Looking under the hood

Sample of polls from both the Republican and Democratic primaries.

# Import the data
polls <- readWorksheetFromFile('polls.xls', sheet = 'polls', header = TRUE, startCol = 1, startRow = 1)

# Check out the structure of polls
str(polls)

## 'data.frame':    1396 obs. of  14 variables:
##  $ location         : chr  "IA" "IA" "IA" "IA" ...
##  $ pollster_partisan: chr  "Gravis Marketing" "Iowa State University" "Loras College" "CNN/Opinion Research Corp." ...
##  $ polldate         : POSIXct, format: "2016-01-12" "2016-01-14" ...
##  $ samplesize       : num  461 356 500 280 570 258 423 490 606 400 ...
##  $ margin_poll      : num  21 2.4 29 -8 9 9 6 -1 -4 -3 ...
##  $ electiondate     : POSIXct, format: "2016-02-01" "2016-02-01" ...
##  $ cand1_actual     : num  49.8 49.8 49.8 49.8 49.8 ...
##  $ cand2_actual     : num  49.6 49.6 49.6 49.6 49.6 ...
##  $ margin_actual    : num  0.2 0.2 0.2 0.2 0.2 0.2 0.2 0.2 0.2 0.2 ...
##  $ error            : num  20.8 2.2 28.8 8.2 8.8 8.8 5.8 1.2 4.2 3.2 ...
##  $ rightcall        : num  1 1 1 0 1 1 1 0 0 0 ...
##  $ candidate        : chr  "clinton" "clinton" "clinton" "clinton" ...
##  $ percent          : chr  "57" "47,4" "59" "43" ...
##  $ type             : chr  "dem" "dem" "dem" "dem" ...

# Clean
polls$polldate <- as.Date(polls$polldate)
polls$candidate <- as.factor(polls$candidate)
polls$polldate <- as.Date(polls$polldate)
polls$percent <- as.numeric(polls$percent)
polls$type <- as.factor(polls$type)
polls$location <- as.factor(polls$location)
polls$pollster <- as.factor(polls$pollster)
polls$samplesize <- as.integer(polls$samplesize)

Democrats

# Select polls for the Democratic primaries only: dem_polls
dem_polls <- subset(polls, polls$type == 'dem')
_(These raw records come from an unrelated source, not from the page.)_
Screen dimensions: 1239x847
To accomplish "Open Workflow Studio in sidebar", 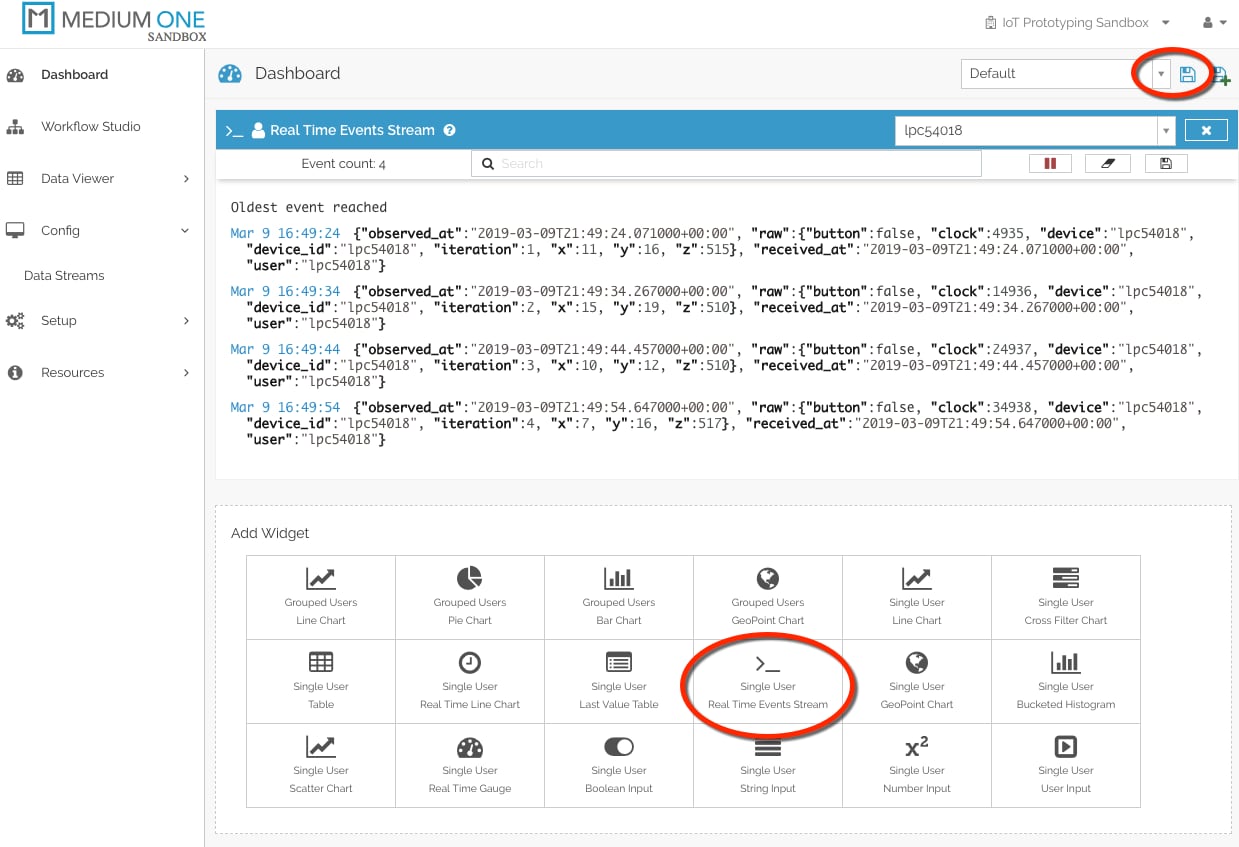I will coord(90,127).
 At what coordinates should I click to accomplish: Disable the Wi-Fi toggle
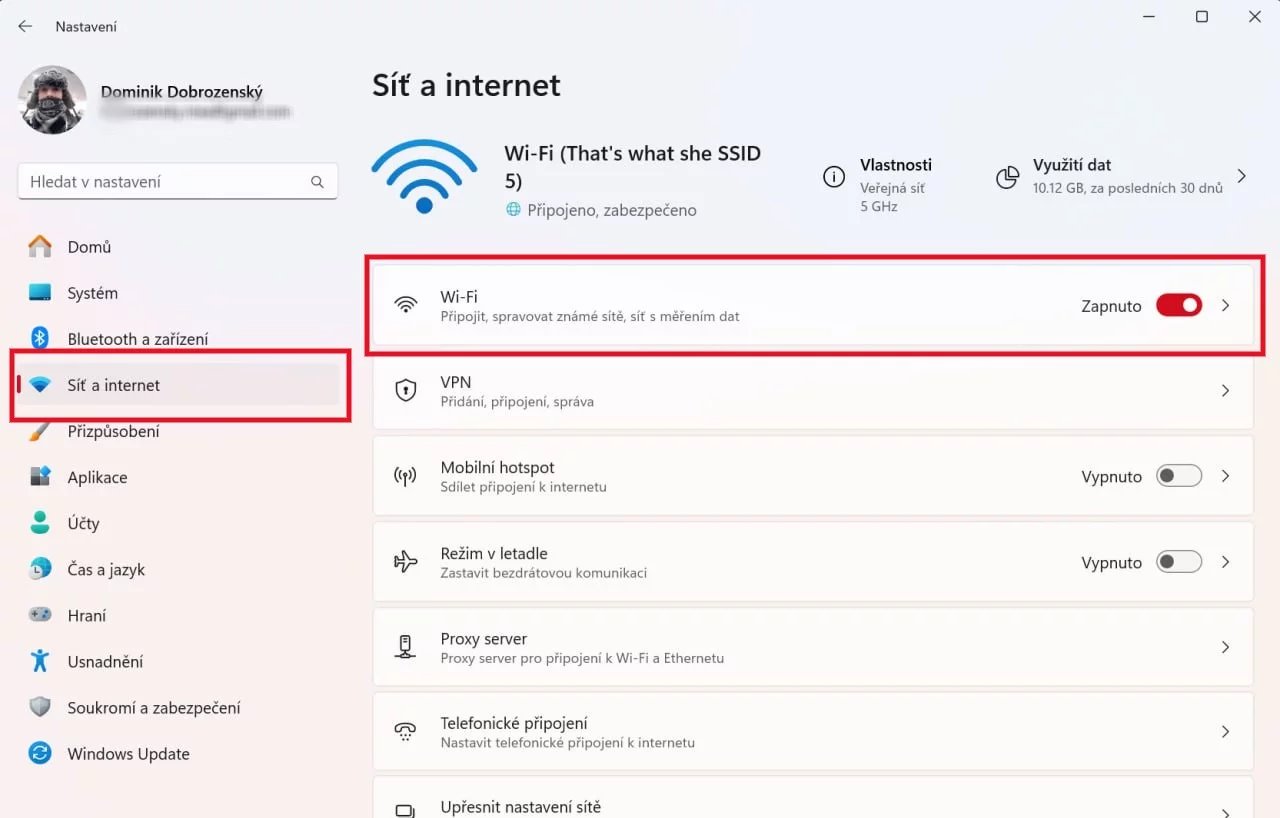tap(1178, 305)
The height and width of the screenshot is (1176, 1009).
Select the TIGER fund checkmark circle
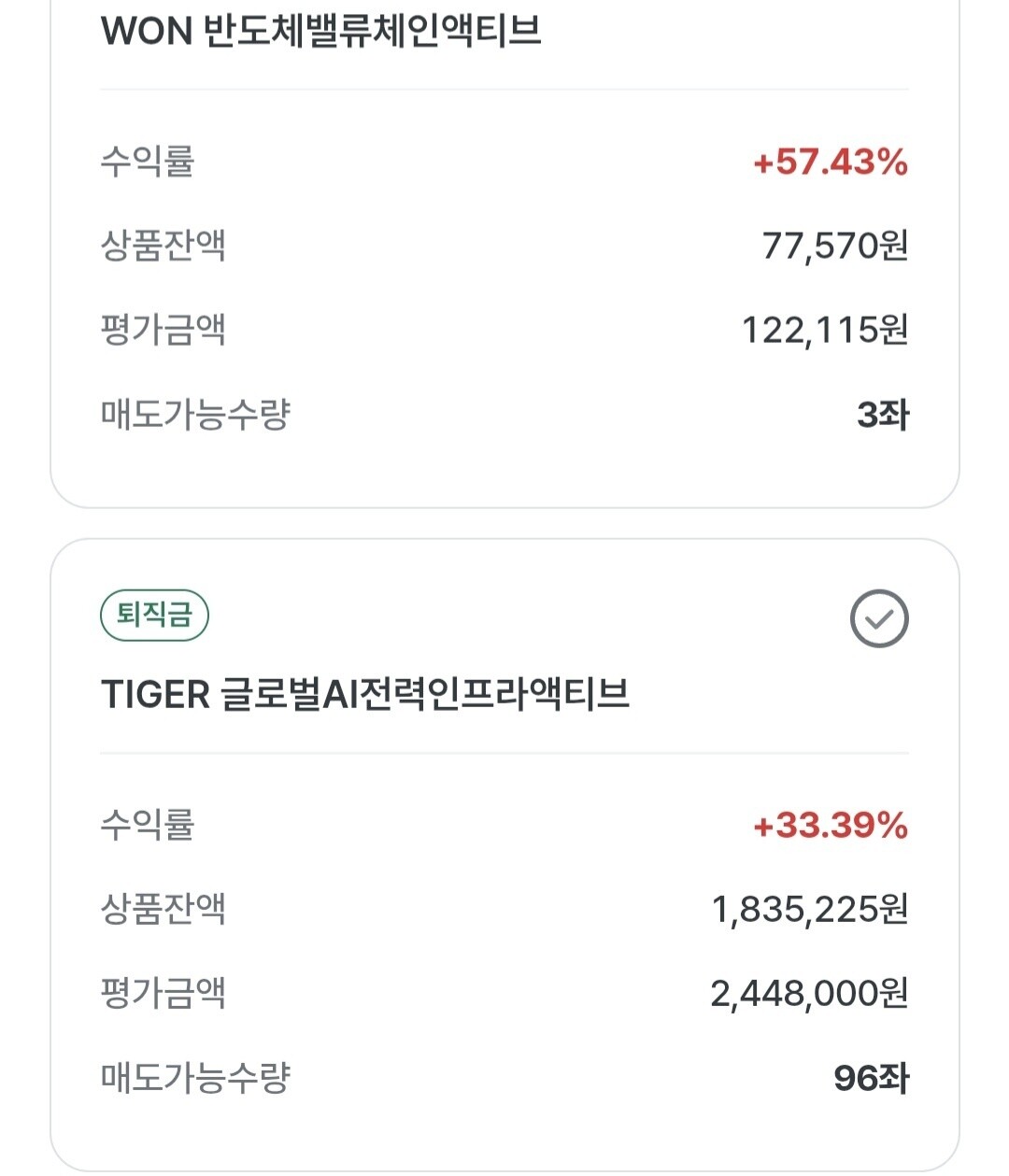879,618
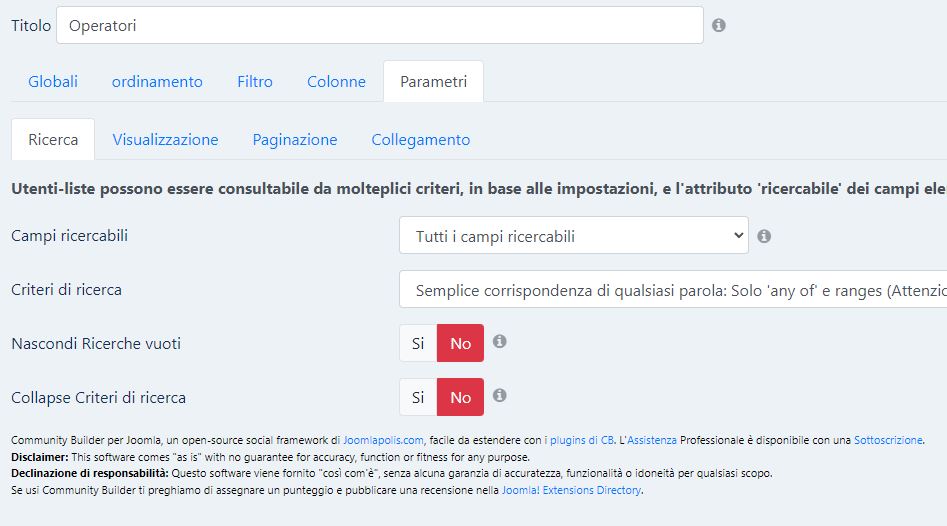Switch to the ordinamento tab
The image size is (947, 526).
pos(157,82)

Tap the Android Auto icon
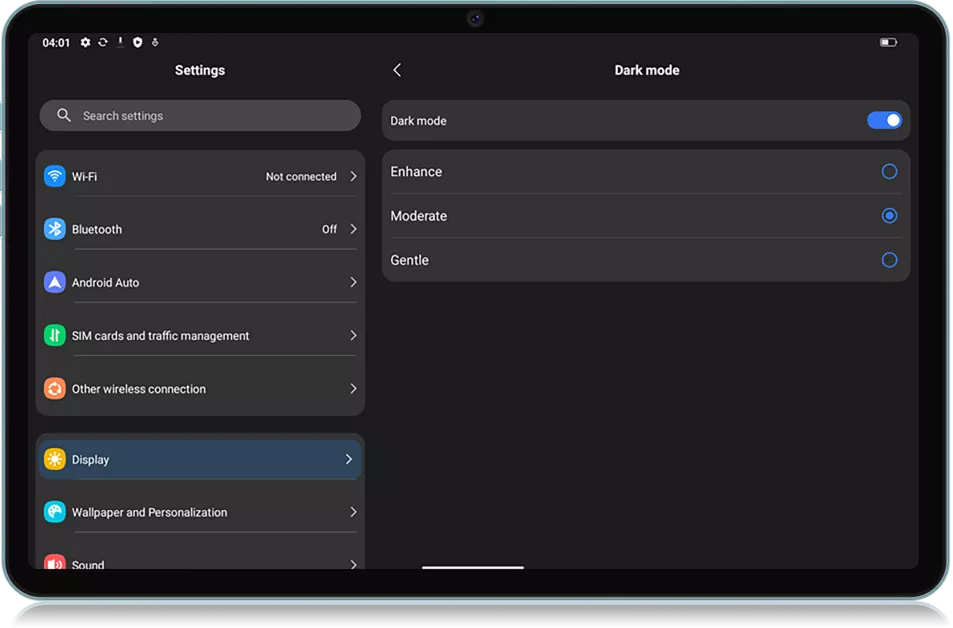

# Using dem_polls, plot polldate on the x-axis, percent (i.e. percent of voters supporting a candidate) on the y-axis, and set the color using candidate
plot(dem_polls$polldate, dem_polls$percent, col =  dem_polls$candidate, xlab = '2016', ylab = '%', main = 'Democrats - Polls')

Visualizing polling trends

Use the ggplot2 package to produce a more intuitive plot of Democratic primary polls.

# Load the ggplot2 package
library(ggplot2)

# Create a plot of Democratic candidate support (percent) over time (polldate), setting color to candidate
dem_plot <- ggplot(data = subset(polls, polls$type == 'dem'), aes(y = percent, x = polldate, col = candidate)) + 
  geom_point(alpha = 0.5) 

# View your new plot
dem_plot

# Add a trend line for each candidate using geom_smooth()
dem_plot + 
  geom_smooth(span = 0.5, se = FALSE)

The new plot of Democratic primary polls is crisp and easy to understand.

Improving poll data quality

A great plot showing support for Hillary Clinton and Bernie Sanders over the course of the 2016 Democratic primaries.

Before we draw any conclusions from this plot, we’ll want to address issues of data quality. Even the best polls can suffer from inaccuracy caused by low sample size or pollster bias.

# Summarize samplesize (contained in the polls data frame)
summary(polls$samplesize)

##    Min. 1st Qu.  Median    Mean 3rd Qu.    Max. 
##   115.0   403.0   502.5   680.5   721.0 14201.0

# Create a histogram showing the distribution of polls with a sample size below 1000. Use the vector `breaks` for your histogram breaks.
hist(polls$samplesize[polls$samplesize < 1000], breaks = c(0, 100, 200, 300, 400, 500, 600, 700, 800, 900, 1000, 1100, 1200, 1300))

# Create a new data frame that contains only polls with a sample size greater than 400: polls2
polls2 <- polls[polls$samplesize > 400, ]

We’ve removed a key source of inaccuracy in your data. With these refined data, you are ready to produce more accurate plots.

Visualizing the refined data

Ready to produce more accurate plots.

To view two plots at once, we’ll need to use the grid.arrange() command from the gridExtra package.

library(gridExtra)

# Recreate your plot of the Demcoratic polling data using polls2: dem_plot2
dem_plot2 <- ggplot(data = subset(polls2, polls2$type == 'dem'), aes(y = percent, x = polldate, col = candidate)) +
  geom_point(alpha = 0.5, na.rm = TRUE) +
  geom_smooth(span = 0.5, se = FALSE, na.rm = TRUE)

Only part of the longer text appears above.